Fashion, like every sector in today’s world, is changing at a swift rate. In the age of Instagram, Tumblr, Snapchat, Facebook, Twitter, and so on, designers are able to showcase their latest collections on the runway to the public at breakneck speed. The only downside to this, however, is that consumers expect to be able to actually buy the items as soon as they hear of or see them; the thought of waiting several months for items to be available in-store, just isn’t viable anymore it seems.
Speaking to www.nwitimes.com, Andrew Hall, a retail consultant with Verdict.retail, says: “There’s been a general view that the way fashion shows have operated has become increasingly outdated, especially with fashion shows more open to the mass market on [social media].”
Yet there are many brands experimenting with a fast transition from runway to consumer. Rebecca Minkoff and her #SeeBuyWear campaign, for example, essentially allows shoppers to search for items mere moments after they’ve appeared on the runway. Burberry, who already utilise technology with their Beauty Box store in London, are aiming to focus less on promoting items way ahead of the intended season, and instead put more effort into seasonless clothing ranges and, like Minkoff, give consumers the chance to purchase modelled items they have seen on Instagram, Twitter, etc.

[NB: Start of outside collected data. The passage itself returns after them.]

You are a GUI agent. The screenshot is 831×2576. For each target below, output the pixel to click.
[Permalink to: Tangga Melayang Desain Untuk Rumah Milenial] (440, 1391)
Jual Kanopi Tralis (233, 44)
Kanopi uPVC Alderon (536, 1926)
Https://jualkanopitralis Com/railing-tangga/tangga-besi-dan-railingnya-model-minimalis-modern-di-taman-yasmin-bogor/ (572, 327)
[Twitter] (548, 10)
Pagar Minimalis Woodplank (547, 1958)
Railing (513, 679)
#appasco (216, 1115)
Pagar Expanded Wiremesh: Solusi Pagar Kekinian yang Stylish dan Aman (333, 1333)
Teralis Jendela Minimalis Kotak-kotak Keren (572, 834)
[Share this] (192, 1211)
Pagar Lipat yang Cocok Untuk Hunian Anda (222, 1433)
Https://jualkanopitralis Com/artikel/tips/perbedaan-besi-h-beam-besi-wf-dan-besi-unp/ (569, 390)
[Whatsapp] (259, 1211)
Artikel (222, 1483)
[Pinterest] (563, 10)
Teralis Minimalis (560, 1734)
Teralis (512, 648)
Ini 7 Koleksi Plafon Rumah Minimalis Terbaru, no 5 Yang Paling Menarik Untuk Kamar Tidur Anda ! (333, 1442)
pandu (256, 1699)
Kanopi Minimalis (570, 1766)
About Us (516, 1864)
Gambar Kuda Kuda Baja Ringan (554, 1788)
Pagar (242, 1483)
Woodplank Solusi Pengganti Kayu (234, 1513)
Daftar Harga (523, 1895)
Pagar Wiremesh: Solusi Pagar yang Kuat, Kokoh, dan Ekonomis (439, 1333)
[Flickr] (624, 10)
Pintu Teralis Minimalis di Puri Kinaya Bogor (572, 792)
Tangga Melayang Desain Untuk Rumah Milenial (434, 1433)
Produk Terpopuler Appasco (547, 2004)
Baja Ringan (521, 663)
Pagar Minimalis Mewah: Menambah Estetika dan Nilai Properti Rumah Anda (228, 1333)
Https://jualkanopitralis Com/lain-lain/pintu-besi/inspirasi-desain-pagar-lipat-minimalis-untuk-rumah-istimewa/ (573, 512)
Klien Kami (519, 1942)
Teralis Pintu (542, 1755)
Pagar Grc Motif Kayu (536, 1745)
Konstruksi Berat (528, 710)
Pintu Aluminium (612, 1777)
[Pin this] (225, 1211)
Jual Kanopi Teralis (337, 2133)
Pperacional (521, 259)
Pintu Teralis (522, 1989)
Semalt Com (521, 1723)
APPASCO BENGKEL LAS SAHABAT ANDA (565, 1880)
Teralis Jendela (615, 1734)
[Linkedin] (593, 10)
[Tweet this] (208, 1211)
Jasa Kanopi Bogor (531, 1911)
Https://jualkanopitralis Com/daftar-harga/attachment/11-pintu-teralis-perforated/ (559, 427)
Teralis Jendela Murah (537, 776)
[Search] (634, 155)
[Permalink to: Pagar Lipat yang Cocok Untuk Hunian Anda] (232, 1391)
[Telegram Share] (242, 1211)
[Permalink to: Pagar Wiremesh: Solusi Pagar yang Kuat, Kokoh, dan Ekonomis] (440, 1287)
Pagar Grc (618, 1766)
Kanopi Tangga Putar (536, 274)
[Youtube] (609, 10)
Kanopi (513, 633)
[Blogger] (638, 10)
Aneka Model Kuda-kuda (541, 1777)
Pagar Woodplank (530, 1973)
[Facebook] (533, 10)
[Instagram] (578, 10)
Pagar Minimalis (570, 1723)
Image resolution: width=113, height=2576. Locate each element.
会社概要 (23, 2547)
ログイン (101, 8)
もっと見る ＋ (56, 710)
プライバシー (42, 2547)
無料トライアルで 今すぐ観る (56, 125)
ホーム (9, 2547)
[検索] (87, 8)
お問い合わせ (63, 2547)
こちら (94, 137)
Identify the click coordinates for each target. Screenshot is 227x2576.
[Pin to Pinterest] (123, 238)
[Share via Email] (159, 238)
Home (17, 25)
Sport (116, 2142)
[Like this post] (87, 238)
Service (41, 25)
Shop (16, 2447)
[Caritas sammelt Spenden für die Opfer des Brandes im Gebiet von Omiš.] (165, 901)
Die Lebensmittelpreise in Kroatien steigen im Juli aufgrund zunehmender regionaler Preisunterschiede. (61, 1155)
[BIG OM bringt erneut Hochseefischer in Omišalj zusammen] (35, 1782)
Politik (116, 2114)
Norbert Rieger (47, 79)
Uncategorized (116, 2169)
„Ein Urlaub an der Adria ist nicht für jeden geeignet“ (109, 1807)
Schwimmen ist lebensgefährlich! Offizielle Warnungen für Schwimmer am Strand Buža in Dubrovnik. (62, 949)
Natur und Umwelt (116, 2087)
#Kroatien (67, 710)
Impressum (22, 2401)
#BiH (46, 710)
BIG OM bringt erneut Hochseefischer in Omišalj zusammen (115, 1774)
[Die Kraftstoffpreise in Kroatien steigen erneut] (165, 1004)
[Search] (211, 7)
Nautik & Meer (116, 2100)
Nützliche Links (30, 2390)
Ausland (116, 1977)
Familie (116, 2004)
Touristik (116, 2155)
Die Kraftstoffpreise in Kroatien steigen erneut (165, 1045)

It’s also not like customers or the fashion stores themselves would be averse to the idea of the latest collections being available to purchase online earlier than normal. If anything, it’s surprising that it’s taken this long for fashion houses to sell their designs to the public straight from the runway, considering that retail ecommerce from apparel and accessories reached $52 billion in the US alone in 2014. Long-standing fashion stores like Peter Hahn, a company that’s been selling online since 2001, has clearly known for a long time that selling apparel online was always destined for success. Other than having solid reputation for trading clothes with 100% natural fibres like these items, Peter Hahn and many other online sellers have simply been ahead of the digital retailing curve for a long time, compared to catwalk brands.
How the fashion industry will harness technology in the future is an increasingly interesting debate, and there has even been much chatter about the possibility of trying on clothes in a virtual changing room. Matthew Drinkwater, head of the Fashion Innovation Agency at the London College of Fashion says: “This is a huge moment [for fashion]. The industry for some time has been moving in this direction.”